===== Data to use

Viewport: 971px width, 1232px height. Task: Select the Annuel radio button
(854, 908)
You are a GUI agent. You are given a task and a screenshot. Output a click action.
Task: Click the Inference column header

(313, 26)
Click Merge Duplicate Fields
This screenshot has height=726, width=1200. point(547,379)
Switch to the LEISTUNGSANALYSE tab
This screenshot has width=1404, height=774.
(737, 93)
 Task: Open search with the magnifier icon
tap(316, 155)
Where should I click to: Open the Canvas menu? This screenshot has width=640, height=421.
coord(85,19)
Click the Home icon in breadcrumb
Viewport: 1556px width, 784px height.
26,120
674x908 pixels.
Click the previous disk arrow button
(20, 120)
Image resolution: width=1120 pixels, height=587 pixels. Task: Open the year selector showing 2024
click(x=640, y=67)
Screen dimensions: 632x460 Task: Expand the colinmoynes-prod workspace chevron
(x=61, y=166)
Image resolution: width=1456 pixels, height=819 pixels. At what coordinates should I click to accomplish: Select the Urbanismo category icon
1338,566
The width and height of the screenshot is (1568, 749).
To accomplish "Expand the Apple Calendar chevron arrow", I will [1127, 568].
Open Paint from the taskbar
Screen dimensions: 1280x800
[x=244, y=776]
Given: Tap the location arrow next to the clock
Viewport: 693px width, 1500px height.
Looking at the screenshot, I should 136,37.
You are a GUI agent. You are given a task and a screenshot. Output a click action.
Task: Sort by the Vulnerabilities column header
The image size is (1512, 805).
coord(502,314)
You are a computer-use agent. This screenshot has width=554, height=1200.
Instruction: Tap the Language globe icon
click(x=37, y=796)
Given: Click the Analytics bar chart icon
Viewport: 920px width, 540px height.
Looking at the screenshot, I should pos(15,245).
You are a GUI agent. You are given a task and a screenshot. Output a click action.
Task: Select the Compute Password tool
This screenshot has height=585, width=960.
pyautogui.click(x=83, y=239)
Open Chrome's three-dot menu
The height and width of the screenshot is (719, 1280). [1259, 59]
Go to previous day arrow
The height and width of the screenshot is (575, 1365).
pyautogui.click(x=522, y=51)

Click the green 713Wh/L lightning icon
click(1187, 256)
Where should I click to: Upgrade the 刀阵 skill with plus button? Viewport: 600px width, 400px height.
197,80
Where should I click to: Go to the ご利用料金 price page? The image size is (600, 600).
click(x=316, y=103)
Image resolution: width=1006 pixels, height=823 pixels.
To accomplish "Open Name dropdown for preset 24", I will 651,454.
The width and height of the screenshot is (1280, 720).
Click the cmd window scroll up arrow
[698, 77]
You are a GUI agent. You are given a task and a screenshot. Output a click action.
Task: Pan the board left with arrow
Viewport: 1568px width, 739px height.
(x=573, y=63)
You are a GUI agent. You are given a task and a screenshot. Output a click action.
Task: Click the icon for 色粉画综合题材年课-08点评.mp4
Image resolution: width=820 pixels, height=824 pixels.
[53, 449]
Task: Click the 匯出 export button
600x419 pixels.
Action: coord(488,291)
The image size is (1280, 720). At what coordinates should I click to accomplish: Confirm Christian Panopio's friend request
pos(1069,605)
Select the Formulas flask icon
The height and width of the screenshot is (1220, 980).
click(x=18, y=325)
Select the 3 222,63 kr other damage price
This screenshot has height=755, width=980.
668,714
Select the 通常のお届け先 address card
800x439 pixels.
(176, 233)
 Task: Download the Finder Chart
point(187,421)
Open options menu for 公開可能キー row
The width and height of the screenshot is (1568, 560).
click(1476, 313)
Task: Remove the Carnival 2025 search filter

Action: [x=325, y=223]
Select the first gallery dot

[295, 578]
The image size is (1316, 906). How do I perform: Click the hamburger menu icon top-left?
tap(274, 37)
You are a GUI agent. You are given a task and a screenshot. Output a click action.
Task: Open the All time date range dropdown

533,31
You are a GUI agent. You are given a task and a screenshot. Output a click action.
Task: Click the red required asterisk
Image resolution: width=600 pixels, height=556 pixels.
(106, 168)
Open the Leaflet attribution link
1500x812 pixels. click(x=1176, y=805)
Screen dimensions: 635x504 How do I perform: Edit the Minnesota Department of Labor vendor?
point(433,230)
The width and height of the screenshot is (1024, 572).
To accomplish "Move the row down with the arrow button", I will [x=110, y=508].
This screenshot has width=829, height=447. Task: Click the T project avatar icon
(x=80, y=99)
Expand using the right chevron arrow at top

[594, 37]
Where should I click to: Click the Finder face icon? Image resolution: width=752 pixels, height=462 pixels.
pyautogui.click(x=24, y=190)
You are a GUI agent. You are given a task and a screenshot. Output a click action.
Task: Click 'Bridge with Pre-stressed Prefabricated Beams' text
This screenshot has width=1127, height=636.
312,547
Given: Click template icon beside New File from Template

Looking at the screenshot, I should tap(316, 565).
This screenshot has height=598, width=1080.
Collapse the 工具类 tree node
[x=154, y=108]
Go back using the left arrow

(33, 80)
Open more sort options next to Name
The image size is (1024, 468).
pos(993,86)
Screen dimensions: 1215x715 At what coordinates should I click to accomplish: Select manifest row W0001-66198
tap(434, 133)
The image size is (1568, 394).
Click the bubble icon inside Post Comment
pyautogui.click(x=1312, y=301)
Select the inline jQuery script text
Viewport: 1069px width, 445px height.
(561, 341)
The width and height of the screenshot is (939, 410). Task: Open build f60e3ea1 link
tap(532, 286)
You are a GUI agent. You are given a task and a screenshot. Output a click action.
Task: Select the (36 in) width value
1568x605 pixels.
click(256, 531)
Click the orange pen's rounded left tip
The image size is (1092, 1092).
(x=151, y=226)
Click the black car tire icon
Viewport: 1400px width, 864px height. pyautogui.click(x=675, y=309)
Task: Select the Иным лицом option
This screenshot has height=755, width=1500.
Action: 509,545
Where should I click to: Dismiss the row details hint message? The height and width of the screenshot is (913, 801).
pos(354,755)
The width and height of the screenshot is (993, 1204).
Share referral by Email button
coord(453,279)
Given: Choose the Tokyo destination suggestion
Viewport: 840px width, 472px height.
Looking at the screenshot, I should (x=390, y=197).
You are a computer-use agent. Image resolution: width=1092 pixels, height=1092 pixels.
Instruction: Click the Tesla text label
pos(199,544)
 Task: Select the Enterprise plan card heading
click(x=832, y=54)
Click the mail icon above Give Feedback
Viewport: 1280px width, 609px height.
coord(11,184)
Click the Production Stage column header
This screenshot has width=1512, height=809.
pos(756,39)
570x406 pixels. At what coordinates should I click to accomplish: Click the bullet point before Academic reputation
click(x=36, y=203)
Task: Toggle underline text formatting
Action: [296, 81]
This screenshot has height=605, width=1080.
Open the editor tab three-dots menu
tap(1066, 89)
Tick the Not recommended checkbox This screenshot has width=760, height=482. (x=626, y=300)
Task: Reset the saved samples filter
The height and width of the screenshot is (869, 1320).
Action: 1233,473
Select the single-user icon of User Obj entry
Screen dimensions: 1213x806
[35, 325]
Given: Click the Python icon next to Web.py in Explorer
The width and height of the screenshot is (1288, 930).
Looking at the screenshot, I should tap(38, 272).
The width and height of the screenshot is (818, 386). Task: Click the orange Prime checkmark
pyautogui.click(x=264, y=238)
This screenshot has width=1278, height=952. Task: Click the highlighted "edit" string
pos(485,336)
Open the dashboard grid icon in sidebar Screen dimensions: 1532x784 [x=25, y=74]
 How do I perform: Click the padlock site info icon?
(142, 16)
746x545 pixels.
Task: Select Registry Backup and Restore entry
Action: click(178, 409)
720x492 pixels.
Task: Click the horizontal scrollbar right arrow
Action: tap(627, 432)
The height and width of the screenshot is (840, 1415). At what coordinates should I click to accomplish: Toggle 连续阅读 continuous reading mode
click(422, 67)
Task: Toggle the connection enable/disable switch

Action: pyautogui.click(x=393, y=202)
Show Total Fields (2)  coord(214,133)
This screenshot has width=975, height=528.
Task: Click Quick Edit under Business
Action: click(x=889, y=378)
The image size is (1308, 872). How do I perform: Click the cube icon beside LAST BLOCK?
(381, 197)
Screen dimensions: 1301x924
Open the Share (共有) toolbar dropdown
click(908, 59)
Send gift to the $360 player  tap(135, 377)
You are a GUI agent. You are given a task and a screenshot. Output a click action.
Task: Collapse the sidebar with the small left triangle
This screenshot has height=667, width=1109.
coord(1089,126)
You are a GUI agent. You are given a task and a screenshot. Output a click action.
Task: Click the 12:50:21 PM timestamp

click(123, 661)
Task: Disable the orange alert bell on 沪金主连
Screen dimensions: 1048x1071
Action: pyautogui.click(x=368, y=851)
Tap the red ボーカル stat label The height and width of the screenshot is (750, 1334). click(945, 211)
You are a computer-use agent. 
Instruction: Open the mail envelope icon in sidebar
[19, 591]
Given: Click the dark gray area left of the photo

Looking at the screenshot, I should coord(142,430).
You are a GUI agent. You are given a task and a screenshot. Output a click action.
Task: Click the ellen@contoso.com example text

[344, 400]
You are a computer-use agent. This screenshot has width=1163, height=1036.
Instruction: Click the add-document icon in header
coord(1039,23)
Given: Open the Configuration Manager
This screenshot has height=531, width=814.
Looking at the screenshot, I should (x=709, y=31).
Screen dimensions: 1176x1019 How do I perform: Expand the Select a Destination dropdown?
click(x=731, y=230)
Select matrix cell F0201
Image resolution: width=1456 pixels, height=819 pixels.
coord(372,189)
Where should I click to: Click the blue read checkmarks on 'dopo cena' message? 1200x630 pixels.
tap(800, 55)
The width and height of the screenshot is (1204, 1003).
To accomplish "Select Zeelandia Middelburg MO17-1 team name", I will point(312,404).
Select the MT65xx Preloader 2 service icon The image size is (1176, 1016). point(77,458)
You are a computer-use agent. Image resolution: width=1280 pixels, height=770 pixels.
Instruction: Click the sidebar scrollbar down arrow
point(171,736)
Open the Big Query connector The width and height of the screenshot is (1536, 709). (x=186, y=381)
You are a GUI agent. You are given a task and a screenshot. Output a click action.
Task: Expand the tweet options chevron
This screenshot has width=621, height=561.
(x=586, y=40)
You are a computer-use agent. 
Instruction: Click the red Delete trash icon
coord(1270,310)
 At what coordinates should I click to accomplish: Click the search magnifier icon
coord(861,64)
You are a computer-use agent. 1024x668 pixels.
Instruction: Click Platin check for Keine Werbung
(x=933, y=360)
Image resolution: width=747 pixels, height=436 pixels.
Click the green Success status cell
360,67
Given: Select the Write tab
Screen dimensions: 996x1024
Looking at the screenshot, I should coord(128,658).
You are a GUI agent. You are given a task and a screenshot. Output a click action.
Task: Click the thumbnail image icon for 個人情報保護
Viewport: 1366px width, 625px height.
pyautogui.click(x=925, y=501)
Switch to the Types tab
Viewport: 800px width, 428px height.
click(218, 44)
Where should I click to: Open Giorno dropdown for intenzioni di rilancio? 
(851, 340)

==========

*Work instructions*: Please reproduce, exactly as they appear above, the lines from the line containing "Open the dashboard" up to and including the line containing "has width=1163, height=1036.".

*Expected output*:
Open the dashboard grid icon in sidebar Screen dimensions: 1532x784 [x=25, y=74]
 How do I perform: Click the padlock site info icon?
(142, 16)
746x545 pixels.
Task: Select Registry Backup and Restore entry
Action: click(178, 409)
720x492 pixels.
Task: Click the horizontal scrollbar right arrow
Action: tap(627, 432)
The height and width of the screenshot is (840, 1415). At what coordinates should I click to accomplish: Toggle 连续阅读 continuous reading mode
click(422, 67)
Task: Toggle the connection enable/disable switch

Action: pyautogui.click(x=393, y=202)
Show Total Fields (2)  coord(214,133)
This screenshot has width=975, height=528.
Task: Click Quick Edit under Business
Action: click(x=889, y=378)
The image size is (1308, 872). How do I perform: Click the cube icon beside LAST BLOCK?
(381, 197)
Screen dimensions: 1301x924
Open the Share (共有) toolbar dropdown
click(908, 59)
Send gift to the $360 player  tap(135, 377)
You are a GUI agent. You are given a task and a screenshot. Output a click action.
Task: Collapse the sidebar with the small left triangle
This screenshot has height=667, width=1109.
coord(1089,126)
You are a GUI agent. You are given a task and a screenshot. Output a click action.
Task: Click the 12:50:21 PM timestamp

click(123, 661)
Task: Disable the orange alert bell on 沪金主连
Screen dimensions: 1048x1071
Action: pyautogui.click(x=368, y=851)
Tap the red ボーカル stat label The height and width of the screenshot is (750, 1334). click(945, 211)
You are a computer-use agent. 
Instruction: Open the mail envelope icon in sidebar
[19, 591]
Given: Click the dark gray area left of the photo

Looking at the screenshot, I should coord(142,430).
You are a GUI agent. You are given a task and a screenshot. Output a click action.
Task: Click the ellen@contoso.com example text

[344, 400]
You are a computer-use agent. This screenshot has width=1163, height=1036.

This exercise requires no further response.